Autism, ADHD, and the Workplace Glass Box
April is Autism Awareness Month, and I find myself thinking a lot about what awareness really means—especially in the places where we spend so much of our time: the workplace.
Being autistic and ADHD in professional spaces often feels like speaking a different language entirely. My mind is rooted in logic and fairness. I care deeply about doing things right—not just the how, but the why. And yet, that doesn’t seem to be the language most workplaces operate in.
It’s not about skill or dedication. It’s about who fits in. Who makes the right kind of small talk. Who knows how to read the invisible cues. It’s a popularity contest, and if you don't play the game, you're left on the outside—no matter how hard you work.

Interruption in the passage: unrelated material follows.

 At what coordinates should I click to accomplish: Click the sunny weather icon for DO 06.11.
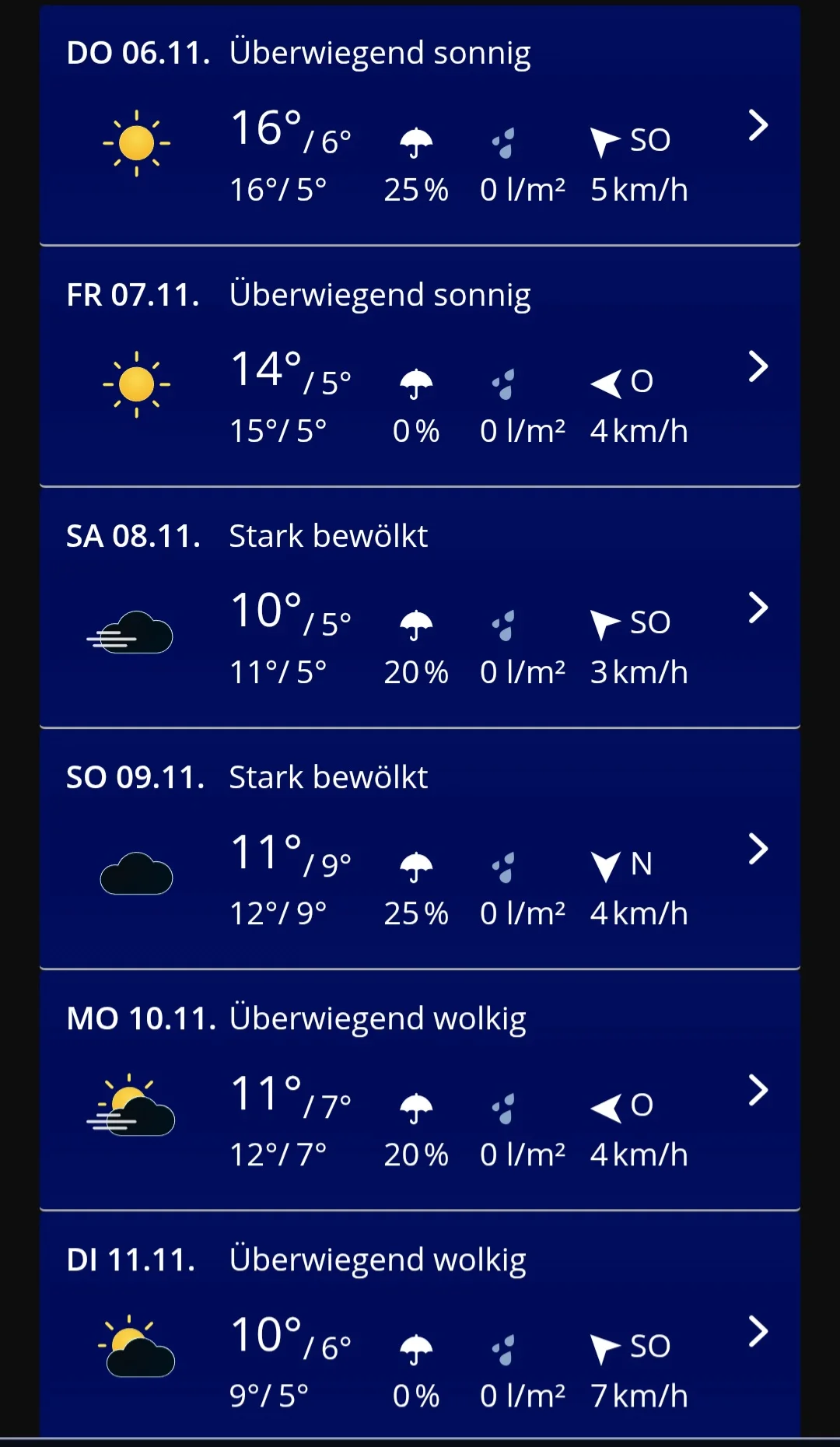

I’ve been told I’m the best of the best at what I do. That no one else has my level of skill, passion, or understanding of the job. And then, in the next breath, I’m told that my people skills are causing problems. That I need to "work on that." That the way I communicate, the way I exist, is somehow an issue.
It’s soul-crushing to pour everything into improving, to mask so intensely you lose sight of where the real “you” even is… only to hear it’s still not enough. I broke down in tears after being told I needed to do better at something I’d been trying so hard to improve. Because I truly believed I had been better. I believed the work was showing.
High-masking, high-functioning—those labels don’t mean we’re doing fine. They just mean we’ve gotten really good at hiding the cracks until we shatter.
I can’t help but wonder what my life might have looked like if I’d known earlier. If I’d had the language, the support, the understanding. If I hadn’t spent so much time thinking something was wrong with me.
Sometimes it feels like I’m in a glass box—watching everyone else interact, connect, belong—while I press my hands to the walls, just trying to feel welcome. I give everything I have, and yet I’m still on the outside because of things I can’t control.
It's not just frustrating. It's exhausting. Physically, emotionally, completely.
So if you’ve ever felt that too—like you’re navigating a system that wasn’t designed with you in mind—I see you. Awareness is the first step, but it can’t stop there. Real change starts with acceptance, with compassion, and with space for all minds to be seen and valued.